Major James W. Lynd, who lived among the Dakota Indians for nine years, and was killed by them in the great outbreak of 1862, says (MS. "Hist. of Dakotas," Library, Historical Society, Minnesota, p. 47), after calling attention to the fact that the different tribes of the Sioux nation represent several different degrees of darkness of color:

"The Dakota child is of lighter complexion than the young brave; this one lighter than the middle-aged man, and the middle-aged man lighter than the superannuated homo, who, by smoke, paint, dirt, and a drying up of the vital juices, appears to be the true copper-colored Dakota. The color of the Dakotas varies with the nation, and also with the age and condition of the individual. It may be set down, however, as a shade lighter than olive; yet it becomes still lighter by change of condition or mode of life, and nearly vanishes, even in the child, under constant ablutions and avoiding of exposure. Those children in the Mission at Hazlewood, who are taken very young, and not allowed to expose themselves, lose almost entirely the olive shade, and become quite as white as the American child. The Mandans are as light as the peasants of Spain, while their brothers, the Crows, are as dark as the Arabs. Dr. Goodrich, in the 'Universal Traveller,' p. 154, says that the modern Peruvians, in the warmer regions of Peru, are as fair as the people of the south of Europe."

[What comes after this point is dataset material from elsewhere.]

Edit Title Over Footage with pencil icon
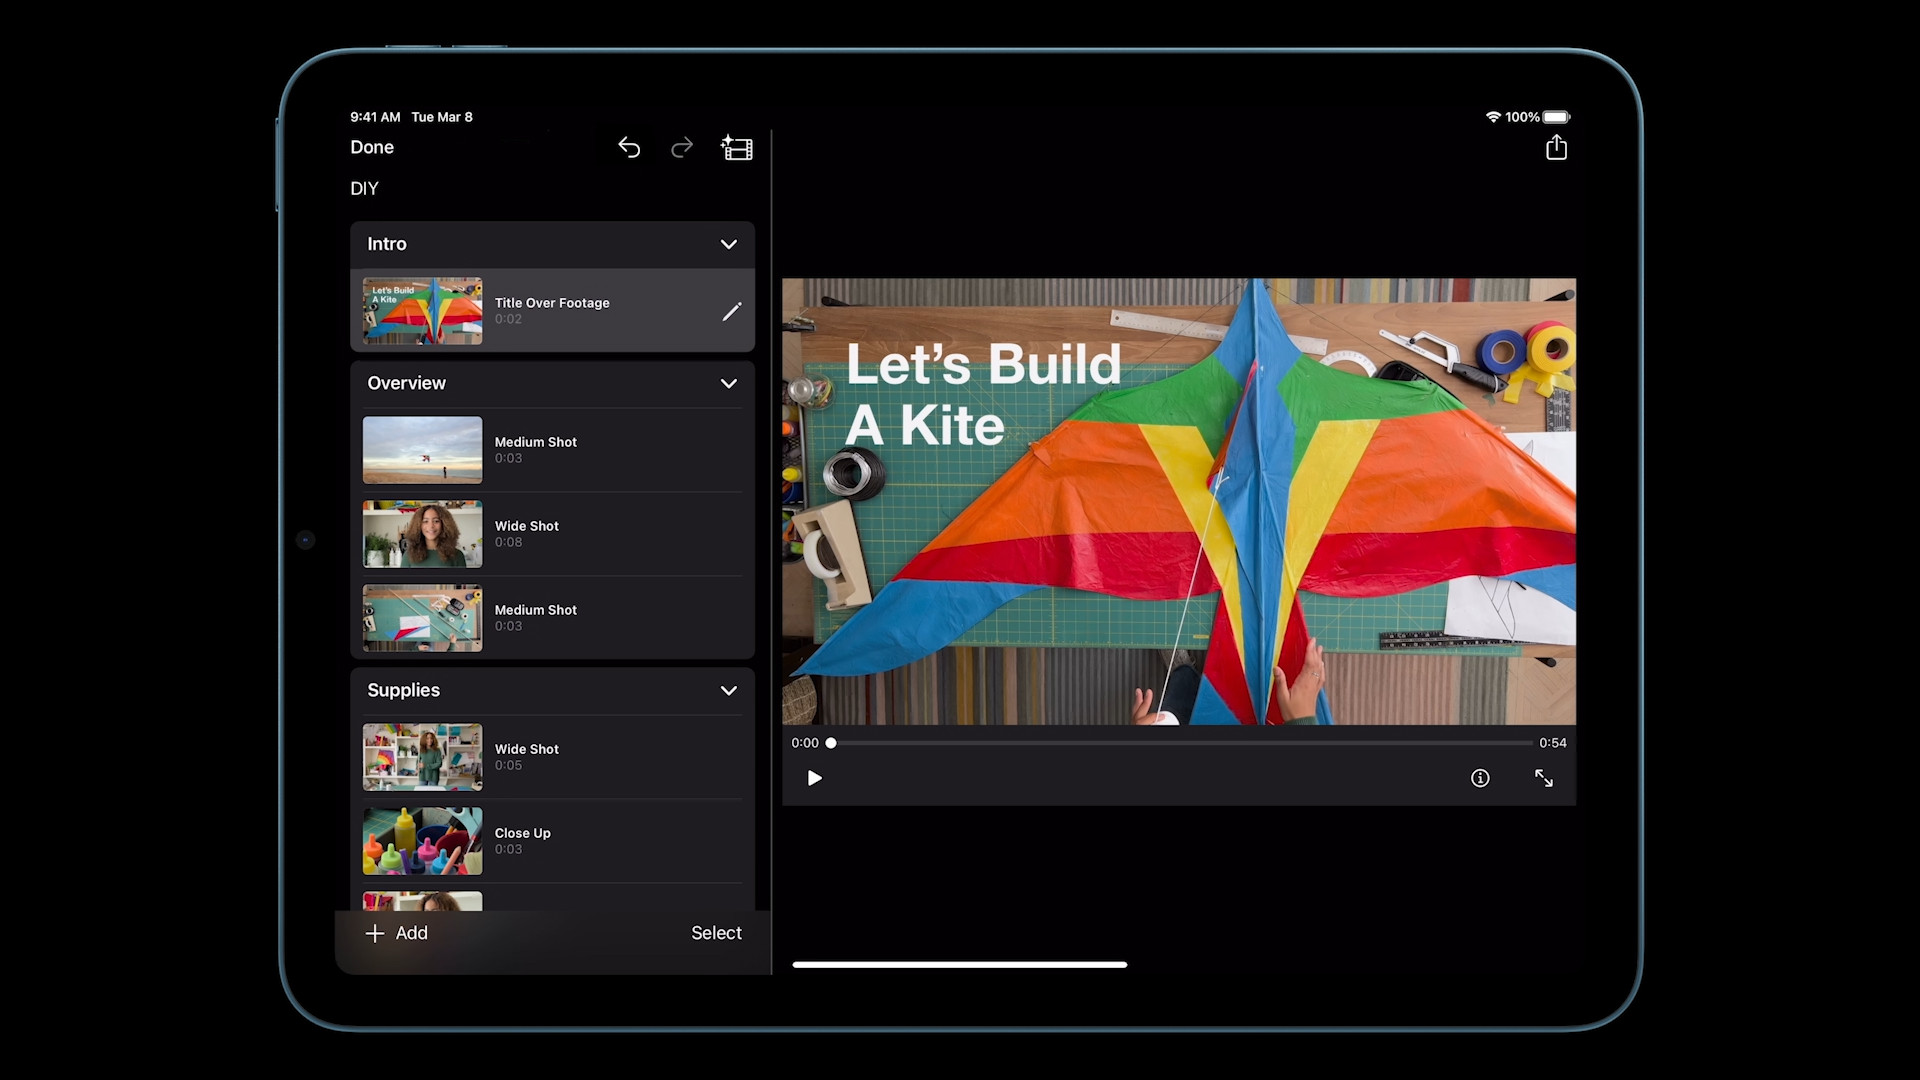The height and width of the screenshot is (1080, 1920). click(732, 312)
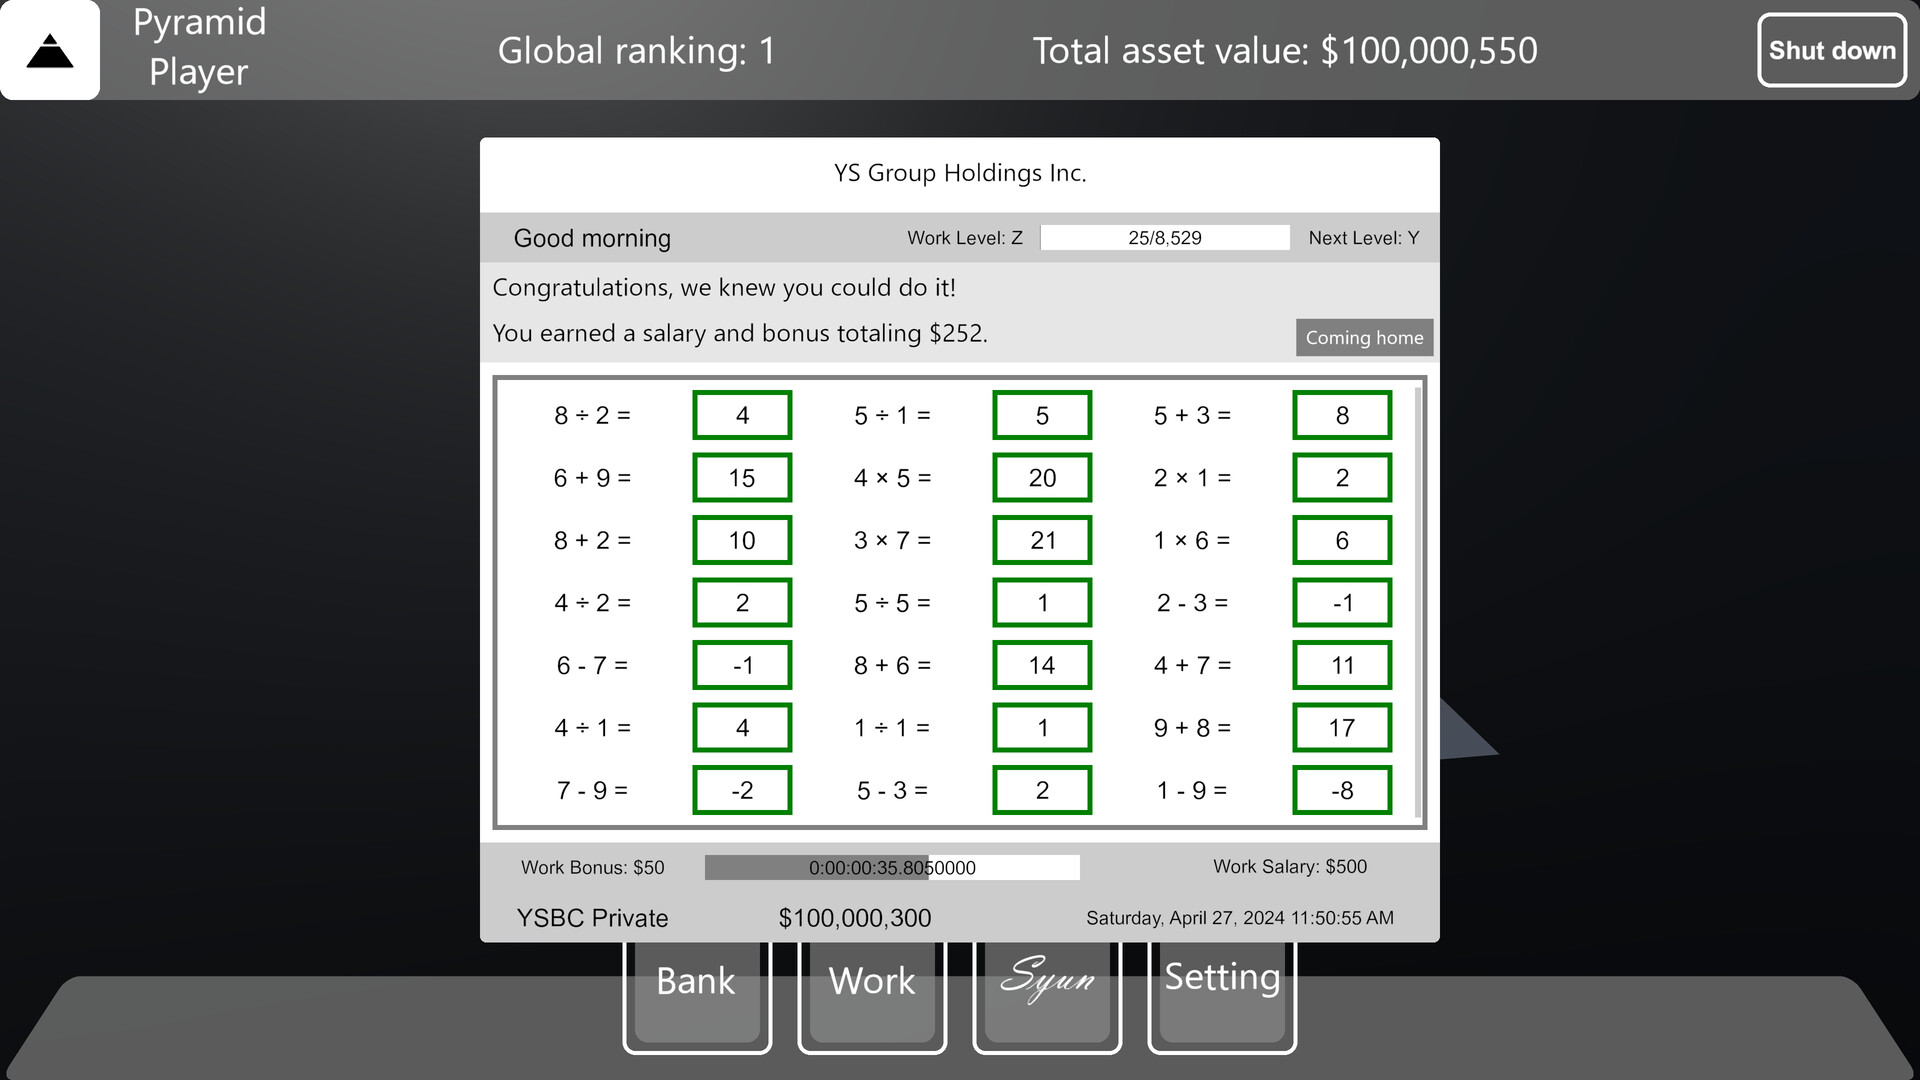This screenshot has height=1080, width=1920.
Task: Click the Work Level progress bar
Action: 1165,237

The Aymaras, the ancient inhabitants of the mountains of Peru and Bolivia, are described as having an olive-brown complexion, with regular features, large heads, and a thoughtful and melancholy cast of countenance. They practised in early times the deformation of the skull.

Professor Wilson describes the hair of the ancient Peruvians, as found upon their mummies, as "a lightish brown, and of a fineness of texture which equals that of the Anglo-Saxon race." "The ancient Peruvians," says Short ("North Americans of Antiquity," p. 187), "appear, from numerous examples of hair found in their tombs, to have been an auburn-haired race." Garcilasso, who had an opportunity of seeing the body of the king, Viracocha, describes the hair of that monarch as snow-white. Haywood tells us of the discovery, at the beginning of this century, of three mummies in a cave on the south side of the Cumberland River (Tennessee), who were buried in baskets, as the Peruvians were occasionally buried, and whose skin was fair and white, and their hair auburn, and of a fine texture. ("Natural and Aboriginal History of Tennessee," p. 191.)

CHOCTAW.

Neither is the common opinion correct which asserts all the American Indians to be of the same type of features. The portraits on this page and on pages 187 and 191, taken from the "Report of the U. S. Survey for a Route for a Pacific Railroad," present features very much like those of Europeans; in fact, every face here could be precisely matched among the inhabitants of the southern part of the old continent.

SHAWNEES.

On the other hand, look at the portrait of the great Italian orator and reformer, Savonarola, on page 193. It looks more like the hunting Indians of North-western America than any of the preceding faces. In fact, if it was dressed with a scalp-lock it would pass muster anywhere as a portrait of the "Man-afraid-of-his-horses," or "Sitting Bull."

SAVONAROLA.

Adam was, it appears, a red man. Winchell tells us that Adam is derived from the red earth. The radical letters ÂDâM are found in ADaMaH, "something out of which vegetation was made to germinate," to wit, the earth. ÂDôM and ÂDOM signifies red, ruddy, bay-colored, as of a horse, the color of a red heifer. "ÂDâM, a man, a human being, male or female, red, ruddy." ("Preadamites," p. 161.)